Exercise goal. For this exercise, copy out each line of the material below that includes "checkbox".

Extracted data.
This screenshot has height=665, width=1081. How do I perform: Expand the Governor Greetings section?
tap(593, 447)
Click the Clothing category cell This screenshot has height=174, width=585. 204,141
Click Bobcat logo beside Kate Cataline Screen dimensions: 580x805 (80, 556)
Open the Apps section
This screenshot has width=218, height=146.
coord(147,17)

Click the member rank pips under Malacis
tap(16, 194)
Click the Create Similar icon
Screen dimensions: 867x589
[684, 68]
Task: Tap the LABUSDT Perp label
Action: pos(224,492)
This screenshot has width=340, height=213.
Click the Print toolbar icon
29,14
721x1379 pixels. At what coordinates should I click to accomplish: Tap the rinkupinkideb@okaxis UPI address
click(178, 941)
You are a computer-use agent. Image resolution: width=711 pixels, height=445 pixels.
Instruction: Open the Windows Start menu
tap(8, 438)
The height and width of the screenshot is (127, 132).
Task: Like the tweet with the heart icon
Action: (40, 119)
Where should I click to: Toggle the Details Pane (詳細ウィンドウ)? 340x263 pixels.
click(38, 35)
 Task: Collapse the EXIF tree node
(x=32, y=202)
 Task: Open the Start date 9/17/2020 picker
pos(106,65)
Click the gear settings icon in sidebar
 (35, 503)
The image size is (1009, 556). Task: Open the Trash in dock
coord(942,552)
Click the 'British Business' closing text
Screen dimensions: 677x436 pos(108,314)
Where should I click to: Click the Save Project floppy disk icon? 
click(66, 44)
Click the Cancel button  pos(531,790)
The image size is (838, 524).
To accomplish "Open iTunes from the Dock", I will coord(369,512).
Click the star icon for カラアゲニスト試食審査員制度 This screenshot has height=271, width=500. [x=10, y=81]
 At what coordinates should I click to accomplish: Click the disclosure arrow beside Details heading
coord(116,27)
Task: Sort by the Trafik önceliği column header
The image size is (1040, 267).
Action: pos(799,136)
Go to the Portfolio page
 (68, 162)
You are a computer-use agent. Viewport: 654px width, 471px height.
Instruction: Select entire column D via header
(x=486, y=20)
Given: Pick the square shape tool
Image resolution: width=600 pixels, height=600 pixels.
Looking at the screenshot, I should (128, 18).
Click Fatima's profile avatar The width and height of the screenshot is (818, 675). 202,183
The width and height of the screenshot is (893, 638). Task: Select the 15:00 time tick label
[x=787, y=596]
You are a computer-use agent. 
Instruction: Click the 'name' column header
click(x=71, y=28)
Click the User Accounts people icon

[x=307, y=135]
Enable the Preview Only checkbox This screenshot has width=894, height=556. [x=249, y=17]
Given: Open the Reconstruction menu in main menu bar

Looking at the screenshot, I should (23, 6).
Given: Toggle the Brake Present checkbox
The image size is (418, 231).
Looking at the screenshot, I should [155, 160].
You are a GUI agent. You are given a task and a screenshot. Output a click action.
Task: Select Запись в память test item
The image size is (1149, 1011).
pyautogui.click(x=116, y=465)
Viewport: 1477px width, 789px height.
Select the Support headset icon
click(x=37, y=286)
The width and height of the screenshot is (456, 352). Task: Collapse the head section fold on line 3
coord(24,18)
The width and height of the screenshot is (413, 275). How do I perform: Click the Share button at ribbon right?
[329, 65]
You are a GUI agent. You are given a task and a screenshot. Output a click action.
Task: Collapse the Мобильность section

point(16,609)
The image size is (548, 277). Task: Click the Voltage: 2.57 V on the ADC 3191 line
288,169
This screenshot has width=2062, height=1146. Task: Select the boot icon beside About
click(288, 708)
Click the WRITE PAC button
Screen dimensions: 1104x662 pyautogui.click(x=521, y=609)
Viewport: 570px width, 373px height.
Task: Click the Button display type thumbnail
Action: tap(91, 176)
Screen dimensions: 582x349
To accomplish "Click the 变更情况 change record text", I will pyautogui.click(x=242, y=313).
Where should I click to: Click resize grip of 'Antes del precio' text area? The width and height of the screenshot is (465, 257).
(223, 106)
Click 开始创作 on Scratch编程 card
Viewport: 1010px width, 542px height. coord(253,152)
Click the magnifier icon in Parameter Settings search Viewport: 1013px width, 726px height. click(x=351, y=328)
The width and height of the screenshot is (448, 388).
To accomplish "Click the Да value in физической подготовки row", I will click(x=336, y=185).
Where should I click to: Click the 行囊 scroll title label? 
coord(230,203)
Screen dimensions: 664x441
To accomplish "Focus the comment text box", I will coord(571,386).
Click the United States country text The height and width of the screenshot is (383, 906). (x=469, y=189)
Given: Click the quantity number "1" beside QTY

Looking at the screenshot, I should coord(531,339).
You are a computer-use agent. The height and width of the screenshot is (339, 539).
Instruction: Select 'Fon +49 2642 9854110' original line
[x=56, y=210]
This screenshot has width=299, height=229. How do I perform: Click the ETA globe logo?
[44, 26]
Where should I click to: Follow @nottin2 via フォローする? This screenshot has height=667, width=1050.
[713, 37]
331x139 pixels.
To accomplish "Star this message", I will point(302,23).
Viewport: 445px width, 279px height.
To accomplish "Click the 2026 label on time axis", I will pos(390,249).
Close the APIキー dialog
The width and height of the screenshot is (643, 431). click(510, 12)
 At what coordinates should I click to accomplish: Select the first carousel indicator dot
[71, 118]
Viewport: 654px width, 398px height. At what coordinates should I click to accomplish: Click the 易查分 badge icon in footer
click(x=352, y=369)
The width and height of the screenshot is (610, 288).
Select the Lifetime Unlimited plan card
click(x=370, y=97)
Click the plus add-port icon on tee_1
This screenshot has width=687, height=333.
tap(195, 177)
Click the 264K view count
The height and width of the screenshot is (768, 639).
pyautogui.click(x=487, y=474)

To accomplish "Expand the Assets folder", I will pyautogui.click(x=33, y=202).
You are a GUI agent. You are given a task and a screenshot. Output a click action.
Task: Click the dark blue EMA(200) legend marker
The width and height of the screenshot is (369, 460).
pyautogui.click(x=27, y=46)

Response below.
Enable the Preview Only checkbox This screenshot has width=894, height=556. [x=249, y=17]
Given: Toggle the Brake Present checkbox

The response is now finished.